1968 yılında Kayseri’de bir genç, evli kadını sokakta öpmüştü. Mahkemede genç, kadının aynı elbise ile gelmesini istemiş, o kıyafeti görünce hakim: “Ben şimdi sana ne diyeyim kızım!” demiş genci serbest bırakmıştı.
Yanlarında açık saçık kadın çalıştıranların “Ben kendimden eminim” deyip kendilerini savunmaları veya eşlerine “bana güven” demeleri, yeterli değildir. Onları vebâlden kurtarmaz ve korumaz.
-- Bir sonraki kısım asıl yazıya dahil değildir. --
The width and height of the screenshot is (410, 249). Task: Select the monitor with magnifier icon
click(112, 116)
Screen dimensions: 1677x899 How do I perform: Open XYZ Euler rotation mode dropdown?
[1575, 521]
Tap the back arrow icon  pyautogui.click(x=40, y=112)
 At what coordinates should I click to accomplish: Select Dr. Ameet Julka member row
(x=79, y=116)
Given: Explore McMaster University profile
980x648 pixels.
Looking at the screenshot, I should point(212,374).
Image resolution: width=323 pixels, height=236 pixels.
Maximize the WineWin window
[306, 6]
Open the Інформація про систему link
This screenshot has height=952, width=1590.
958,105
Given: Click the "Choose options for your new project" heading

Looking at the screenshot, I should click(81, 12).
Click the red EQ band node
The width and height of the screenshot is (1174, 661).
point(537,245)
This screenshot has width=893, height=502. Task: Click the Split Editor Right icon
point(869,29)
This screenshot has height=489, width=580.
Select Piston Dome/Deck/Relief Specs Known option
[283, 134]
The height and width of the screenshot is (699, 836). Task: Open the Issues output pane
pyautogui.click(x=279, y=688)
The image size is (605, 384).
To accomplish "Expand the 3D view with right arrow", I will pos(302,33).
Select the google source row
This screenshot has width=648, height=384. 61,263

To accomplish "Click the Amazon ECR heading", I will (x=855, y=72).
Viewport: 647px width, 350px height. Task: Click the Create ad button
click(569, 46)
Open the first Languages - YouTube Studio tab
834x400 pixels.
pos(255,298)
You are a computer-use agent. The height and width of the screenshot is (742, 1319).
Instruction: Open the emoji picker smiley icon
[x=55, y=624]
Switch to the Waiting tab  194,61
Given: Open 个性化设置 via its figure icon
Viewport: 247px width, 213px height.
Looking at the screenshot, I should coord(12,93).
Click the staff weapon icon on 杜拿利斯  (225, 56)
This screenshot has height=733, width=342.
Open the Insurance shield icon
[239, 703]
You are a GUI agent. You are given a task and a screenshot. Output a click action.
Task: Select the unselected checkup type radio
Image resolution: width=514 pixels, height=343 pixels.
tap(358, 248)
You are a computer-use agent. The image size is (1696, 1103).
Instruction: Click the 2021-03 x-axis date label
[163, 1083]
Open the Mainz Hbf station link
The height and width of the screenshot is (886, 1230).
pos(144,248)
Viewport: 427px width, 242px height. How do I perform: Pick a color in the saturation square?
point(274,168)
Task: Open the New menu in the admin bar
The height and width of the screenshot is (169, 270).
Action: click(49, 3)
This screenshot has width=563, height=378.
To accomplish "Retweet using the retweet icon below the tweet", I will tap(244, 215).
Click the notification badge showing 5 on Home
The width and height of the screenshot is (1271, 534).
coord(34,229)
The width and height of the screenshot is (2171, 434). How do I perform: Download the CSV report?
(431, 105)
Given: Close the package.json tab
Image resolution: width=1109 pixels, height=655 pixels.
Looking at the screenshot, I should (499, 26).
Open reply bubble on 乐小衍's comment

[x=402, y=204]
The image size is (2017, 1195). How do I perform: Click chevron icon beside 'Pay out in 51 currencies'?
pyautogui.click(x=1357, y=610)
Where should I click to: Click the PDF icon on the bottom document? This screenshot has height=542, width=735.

Açıklık karşısında bazen dindarlık bile yetmez. Çünkü şeytanın ne yaptıracağı bilinmez. Cinsi duygusu uyanan insan normal bir insan değildir. Tıpkı öfkelenen gibi, nefis ayağa kalktıktan sonra önüne zor geçilir.
Hz. Peygamber : “Bir erkekle yabancı bir kadın yalnız olurlarsa, üçüncüsü şeytan olur” buyurmuştur.
Açıklık şehvet duygusunu ön plâna çıkarır. Evlilik analık ve sadık eş gibi konularda haklı olarak güven vermez. Çoklarını evlenmekten bile alıkor.
Önemli hususlardan biri de kılık kıyafete göre bakış değişik olur. Konuşmada değişik olur. Birine “cicim, canım” denirken diğerine “bacım” denir.